## Try it
Faithfully repeat all of the records, as they are written below.
····················
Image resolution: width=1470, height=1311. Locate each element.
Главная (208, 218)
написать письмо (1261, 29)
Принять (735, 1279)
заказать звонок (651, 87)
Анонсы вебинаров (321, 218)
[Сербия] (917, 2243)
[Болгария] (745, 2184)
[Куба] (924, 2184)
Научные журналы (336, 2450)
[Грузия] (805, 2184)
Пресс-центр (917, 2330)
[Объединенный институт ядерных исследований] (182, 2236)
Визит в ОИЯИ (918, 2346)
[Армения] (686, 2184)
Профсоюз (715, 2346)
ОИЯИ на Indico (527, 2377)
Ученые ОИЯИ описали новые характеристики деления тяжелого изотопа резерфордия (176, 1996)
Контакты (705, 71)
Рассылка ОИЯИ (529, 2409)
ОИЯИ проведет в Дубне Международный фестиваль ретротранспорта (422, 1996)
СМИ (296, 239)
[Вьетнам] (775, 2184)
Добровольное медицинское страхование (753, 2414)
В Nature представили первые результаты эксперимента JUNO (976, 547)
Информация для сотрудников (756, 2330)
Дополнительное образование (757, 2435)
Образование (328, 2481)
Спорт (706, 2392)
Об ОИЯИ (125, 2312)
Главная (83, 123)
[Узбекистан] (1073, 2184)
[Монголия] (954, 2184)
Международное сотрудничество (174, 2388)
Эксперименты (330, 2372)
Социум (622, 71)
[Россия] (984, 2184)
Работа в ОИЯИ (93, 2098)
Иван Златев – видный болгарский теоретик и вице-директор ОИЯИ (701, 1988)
····················
## Answer space
Image resolution: width=1470, height=1311. Locate each element.
Главная (208, 218)
написать письмо (1261, 29)
Принять (735, 1279)
заказать звонок (651, 87)
Анонсы вебинаров (321, 218)
[Сербия] (917, 2243)
[Болгария] (745, 2184)
[Куба] (924, 2184)
Научные журналы (336, 2450)
[Грузия] (805, 2184)
Пресс-центр (917, 2330)
[Объединенный институт ядерных исследований] (182, 2236)
Визит в ОИЯИ (918, 2346)
[Армения] (686, 2184)
Профсоюз (715, 2346)
ОИЯИ на Indico (527, 2377)
Ученые ОИЯИ описали новые характеристики деления тяжелого изотопа резерфордия (176, 1996)
Контакты (705, 71)
Рассылка ОИЯИ (529, 2409)
ОИЯИ проведет в Дубне Международный фестиваль ретротранспорта (422, 1996)
СМИ (296, 239)
[Вьетнам] (775, 2184)
Добровольное медицинское страхование (753, 2414)
В Nature представили первые результаты эксперимента JUNO (976, 547)
Информация для сотрудников (756, 2330)
Дополнительное образование (757, 2435)
Образование (328, 2481)
Спорт (706, 2392)
Об ОИЯИ (125, 2312)
Главная (83, 123)
[Узбекистан] (1073, 2184)
[Монголия] (954, 2184)
Международное сотрудничество (174, 2388)
Эксперименты (330, 2372)
Социум (622, 71)
[Россия] (984, 2184)
Работа в ОИЯИ (93, 2098)
Иван Златев – видный болгарский теоретик и вице-директор ОИЯИ (701, 1988)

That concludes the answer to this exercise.